Assigned task.
Beneath this sentence is a listing. Return its lines from the one containing "How do I perform: Click" through the last, exactly, and omit the pictures.
-=-=-=-=-
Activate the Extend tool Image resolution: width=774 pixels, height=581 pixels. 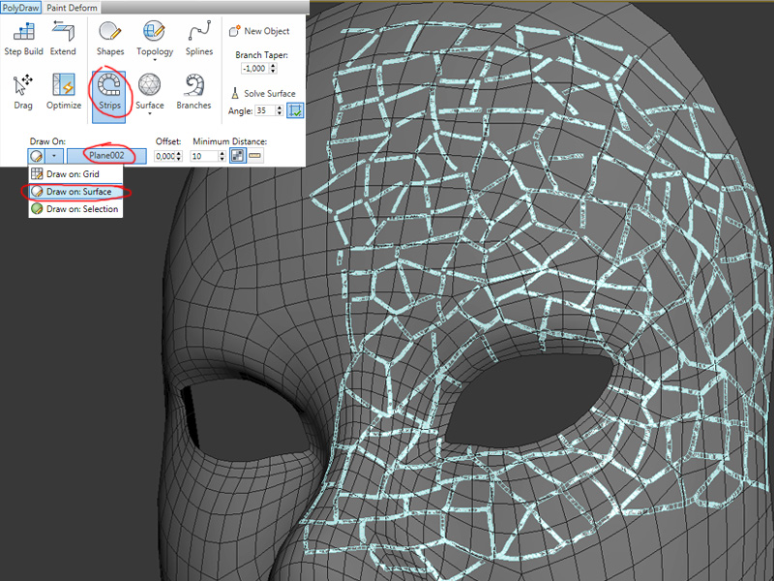pyautogui.click(x=63, y=38)
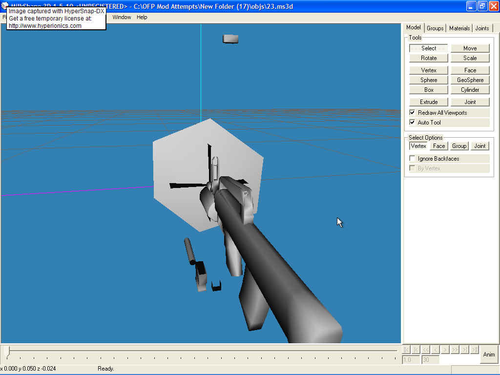The image size is (500, 375).
Task: Activate the Move tool
Action: [x=470, y=48]
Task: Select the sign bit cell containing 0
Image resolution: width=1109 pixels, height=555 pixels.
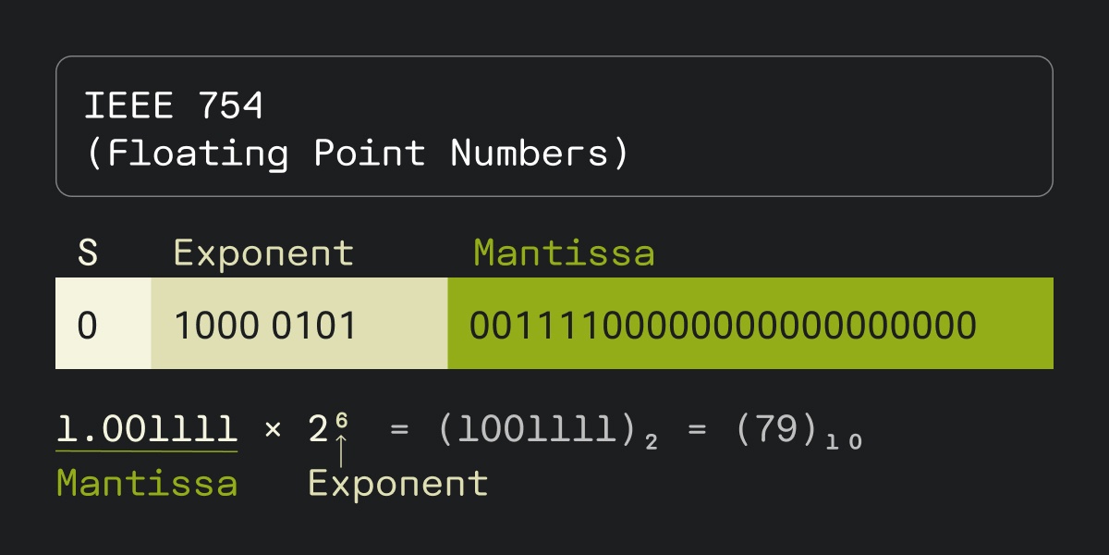Action: [x=88, y=326]
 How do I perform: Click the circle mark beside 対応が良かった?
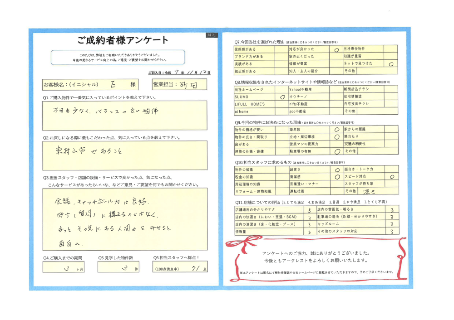336,49
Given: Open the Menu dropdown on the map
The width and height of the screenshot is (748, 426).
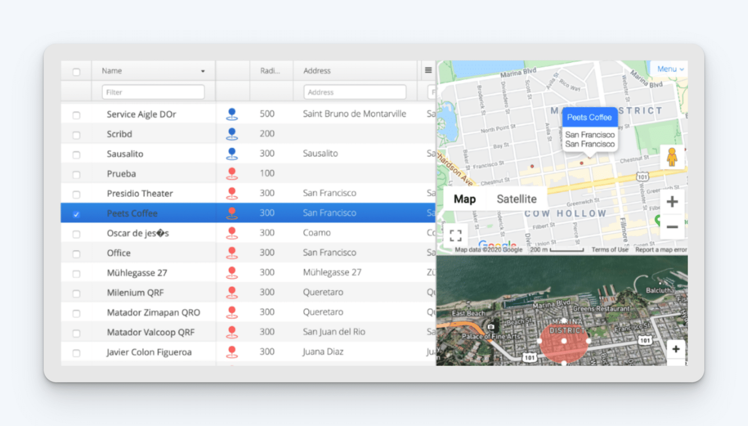Looking at the screenshot, I should [670, 69].
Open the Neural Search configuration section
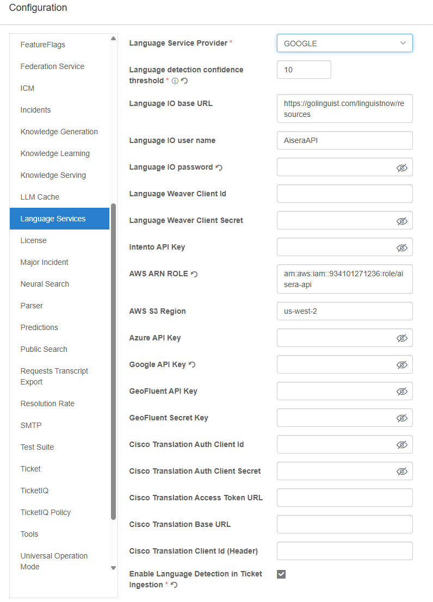433x602 pixels. [x=45, y=284]
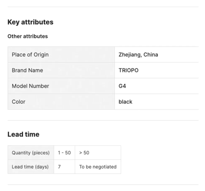Viewport: 205px width, 191px height.
Task: Click the divider line below lead time table
Action: tap(103, 185)
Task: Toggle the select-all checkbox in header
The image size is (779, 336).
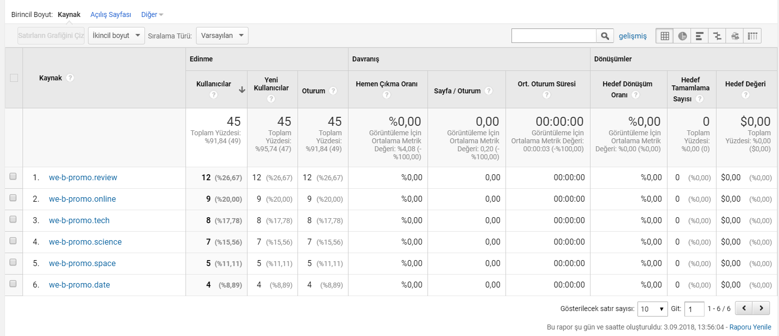Action: [14, 77]
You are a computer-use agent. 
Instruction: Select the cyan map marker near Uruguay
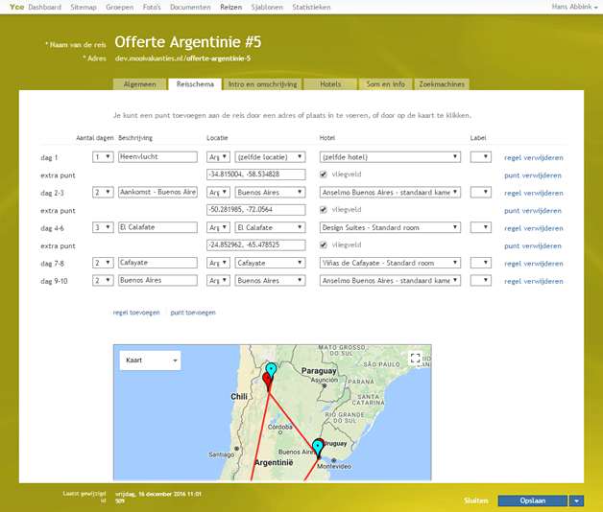coord(318,447)
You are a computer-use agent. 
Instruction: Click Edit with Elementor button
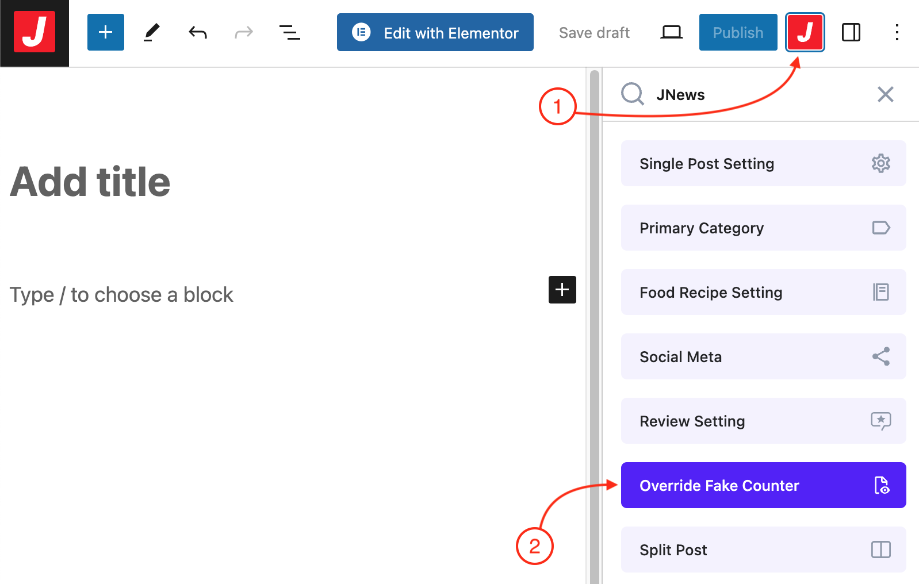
-=-=-=-=-
Response.
 How do I perform: Click the circle mark beside 対応が良かった?
336,49
Given: Open the Menu dropdown on the map
The width and height of the screenshot is (748, 426).
Looking at the screenshot, I should [670, 69].
Open the Neural Search configuration section
433x602 pixels. [x=45, y=284]
Viewport: 205px width, 191px height.
Task: Click the divider line below lead time table
Action: tap(103, 185)
Task: Toggle the select-all checkbox in header
The image size is (779, 336).
Action: [14, 77]
You are a computer-use agent. 
Instruction: Select the cyan map marker near Uruguay
coord(318,447)
You are a computer-use agent. 
Instruction: Click Edit with Elementor button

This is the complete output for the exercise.